O representante da Santa Sé na ONU Genebra, arcebispo Ettore Balestrero, destaca os desafios dos pequenos Estados insulares, dos países menos desenvolvidos e dos países em desenvolvimento sem litoral, e defende políticas centradas na dignidade humana
Vatican News Uma ordem internacional justa e equitativa é medida, em última instância, pela atenção que dedica às pessoas e aos países em situação de maior vulnerabilidade.
Foi o que ressaltou o arcebispo Ettore Balestrero, núncio apostólico e observador permanente da Santa Sé junto às Nações Unidas e outras organizações internacionais em Genebra, em um pronunciamento no qual chamou a atenção da comunidade internacional para os desafios específicos enfrentados pelos Pequenos Estados Insulares em Desenvolvimento (SIDS), pelos Países Menos Desenvolvidos (LDCs) e pelos Países em Desenvolvimento sem Litoral (LLDCs).
Entre as prioridades apontadas está a necessidade de uma assistência adaptada à realidade dos pequenos Estados insulares, particularmente vulneráveis aos desastres relacionados às mudanças climáticas e ao aumento dos custos de transporte.
Para os Países Menos Desenvolvidos, a Santa Sé defendeu um programa específico de apoio durante o processo de saída dessa categoria.
Já para os países em desenvolvimento sem litoral, destacou a importância de avançar na facilitação do comércio e na melhoria dos corredores de trânsito. “Não são meros ajustes técnicos”, afirmou o observador permanente, ao destacar que essas medidas representam “expressões concretas de solidariedade” com países que enfrentam alguns dos maiores desafios, mas dispõem de menos recursos para respondê-los.
Ao mesmo tempo, observou, as vulnerabilidades dessas nações frequentemente não são adequadamente refletidas nas estatísticas oficiais e nos indicadores tradicionais de desenvolvimento.
Além do PIB Nesse sentido, o representante da Santa Sé convidou a comunidade internacional a superar uma visão do desenvolvimento vinculada principalmente ao Produto Interno Bruto (PIB).
Segundo o pronunciamento, indicadores econômicos dessa natureza podem deixar de lado aspectos essenciais para avaliar o bem-estar das pessoas e do meio ambiente.
A questão, portanto, não é apenas medir quanto uma economia cresce, mas considerar de que maneira o desenvolvimento contribui para a vida das pessoas, para a proteção do meio ambiente e para a redução das desigualdades.
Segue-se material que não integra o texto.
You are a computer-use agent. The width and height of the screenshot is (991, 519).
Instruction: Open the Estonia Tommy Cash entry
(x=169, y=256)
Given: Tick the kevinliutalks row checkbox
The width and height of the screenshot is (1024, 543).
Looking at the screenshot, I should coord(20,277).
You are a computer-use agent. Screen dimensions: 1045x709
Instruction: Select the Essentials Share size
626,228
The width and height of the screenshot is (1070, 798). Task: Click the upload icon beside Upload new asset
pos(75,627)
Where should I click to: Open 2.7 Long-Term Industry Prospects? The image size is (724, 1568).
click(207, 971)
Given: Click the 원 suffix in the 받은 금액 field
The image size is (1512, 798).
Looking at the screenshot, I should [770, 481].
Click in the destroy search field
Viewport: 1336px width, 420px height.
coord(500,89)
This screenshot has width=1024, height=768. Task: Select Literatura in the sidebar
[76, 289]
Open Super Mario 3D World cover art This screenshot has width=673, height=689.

Uma perspectiva integral permite reconhecer vulnerabilidades que os indicadores econômicos tradicionais nem sempre conseguem revelar.
A pessoa humana no centro O pronunciamento também ressaltou a interdependência dos desafios enfrentados atualmente pela comunidade internacional.
Mudanças climáticas, desigualdades, dificuldades econômicas e obstáculos ao desenvolvimento não podem ser enfrentados isoladamente, mas exigem respostas articuladas e solidárias.
Para a Santa Sé, o ponto de partida dessas políticas deve ser a pessoa humana, “dotada de sua dignidade inerente, dada por Deus”.
É a partir desse reconhecimento que as políticas e medidas internacionais devem orientar-se para um desenvolvimento integral, capaz de promover o bem de todos.
A defesa dos países mais vulneráveis, portanto, é apresentada como parte de uma visão mais ampla de solidariedade internacional: colocar a dignidade humana no centro das decisões e garantir que ninguém seja deixado à margem dos esforços pelo desenvolvimento e pelo cuidado com a casa comum.